Chronologie d’une décision très attendue
Signé le 9 juillet 2024 par le président Denis Sassou Nguesso, le décret N°2024-324 consacre l’exclusivité nationale dans la conduite des taxi-motos et motocyclettes de transport public. L’initiative judiciaire intervient après plusieurs mois de concertation entre le ministère des Transports, la Fédération syndicale des professionnels des transports du Congo (FESYPTC) et les services de sécurité. Dans un contexte marqué par la recrudescence de braquages attribués à des chauffeurs non nationaux, l’exécutif entend assainir un secteur qui, selon la Direction générale des transports terrestres, assure près de 60 % des déplacements intra-urbains à Brazzaville et Pointe-Noire.
Le poids socio-économique d’une mobilité de proximité
Introduite au tournant des années 2000, la moto-taxi s’est rapidement imposée comme un amortisseur social. Dans des agglomérations où l’expansion spatiale dépasse la capacité des bus publics, elle garantit la desserte des quartiers périphériques et génère, d’après l’Observatoire national de l’emploi, près de 45 000 emplois directs. Pour les diplômés sans poste dans la fonction publique, cette micro-entreprise à faible capital-démarrage constitue souvent un premier filet de sécurité. Les syndicats estiment que la masse salariale dégagée par l’activité contribue à plus de 3 % du PIB informel.
Sécurité routière et sentiment d’insécurité : le prisme syndical
La FESYPTC, par la voix de son secrétaire général chargé des transports, Gilles Ondélé, avance une lecture sécuritaire des réformes.
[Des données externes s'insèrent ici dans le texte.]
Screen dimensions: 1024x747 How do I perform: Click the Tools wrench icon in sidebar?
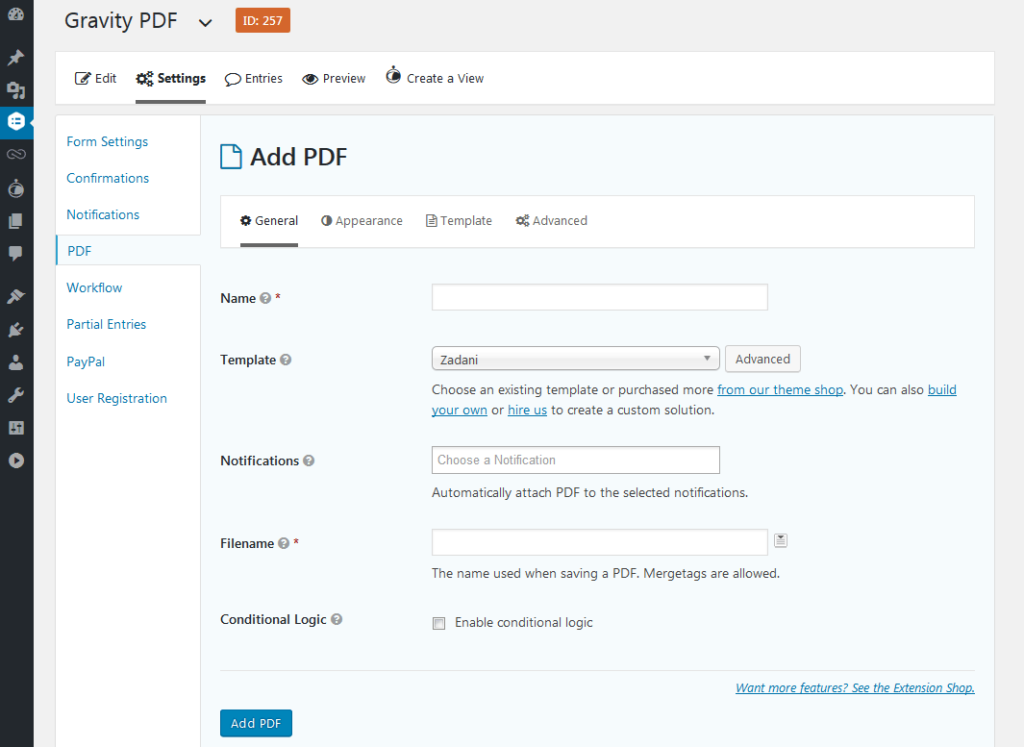point(16,395)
Sur 5 023 conducteurs recensés lors des contrôles syndico-policiers de mai 2024, 1 235 seraient de nationalité étrangère. « Les statistiques d’agressions impliquent une surreprésentation de ce segment », soutient-il, appelant les forces de l’ordre à « verrouiller les parkings ». En filigrane, le syndicat souhaite également revaloriser l’image professionnelle d’un métier souvent perçu comme informel et anarchique.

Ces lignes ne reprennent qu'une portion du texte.